Maine Gov. Paul LePage, a Republican, and a bipartisan majority of U.S. governors wrote a letter advocating for it in April.

Poliquin, whose office didn’t immediately comment on the move, is the only member of Maine’s congressional delegation to oppose reauthorization. In June, he wrote a column for The Maine Wire, a conservative news site, criticizing the bank for fraud and mismanagement.

He took heat for that stance: In July, John Kenney, manager of the Bangor GE plant, wrote an OpEd in the Bangor Daily News urging Poliquin to put “special interests and political rhetoric aside.”

GE’s move could make the bank’s authority a central issue in Poliquin’s 2016 re-election bid.
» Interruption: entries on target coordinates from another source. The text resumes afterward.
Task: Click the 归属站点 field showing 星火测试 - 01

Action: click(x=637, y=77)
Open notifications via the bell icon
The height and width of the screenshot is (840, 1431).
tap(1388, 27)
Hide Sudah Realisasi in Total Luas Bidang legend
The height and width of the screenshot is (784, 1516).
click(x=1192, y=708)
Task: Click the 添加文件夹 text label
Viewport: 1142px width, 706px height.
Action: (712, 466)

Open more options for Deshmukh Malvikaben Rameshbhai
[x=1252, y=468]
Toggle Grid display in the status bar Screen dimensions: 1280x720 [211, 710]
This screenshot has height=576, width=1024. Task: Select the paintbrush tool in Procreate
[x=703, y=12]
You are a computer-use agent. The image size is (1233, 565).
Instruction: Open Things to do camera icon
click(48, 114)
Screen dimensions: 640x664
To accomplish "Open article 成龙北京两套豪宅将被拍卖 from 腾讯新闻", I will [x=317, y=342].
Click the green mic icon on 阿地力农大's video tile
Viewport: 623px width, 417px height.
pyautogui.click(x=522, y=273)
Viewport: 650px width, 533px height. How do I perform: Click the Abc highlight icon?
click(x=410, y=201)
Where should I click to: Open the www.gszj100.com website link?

In August, the Democratic Congressional Campaign Committee, House Democrats’ campaign arm, aired radio ads criticizing him.

Now at least two Democrats, former Orono state senator Emily Cain — who lost to Poliquin last year — and Bangor City Councilor Joe Baldacci, are set to square off in a primary for their party’s nomination. The 2nd District, which was represented by Democrats for 20 years before Poliquin’s win, has been targeted by both parties as a top national race in 2016.

In a statement, Cain called Poliquin’s actions “shameful because they have devastating consequences for the people he is supposed to fight for.”

“This rejection of the Ex-Im Bank is just another example of Bruce Poliquin being out of step with Maine values and yet again putting his political ideology ahead of the lives and jobs of hardworking Mainers,” she said.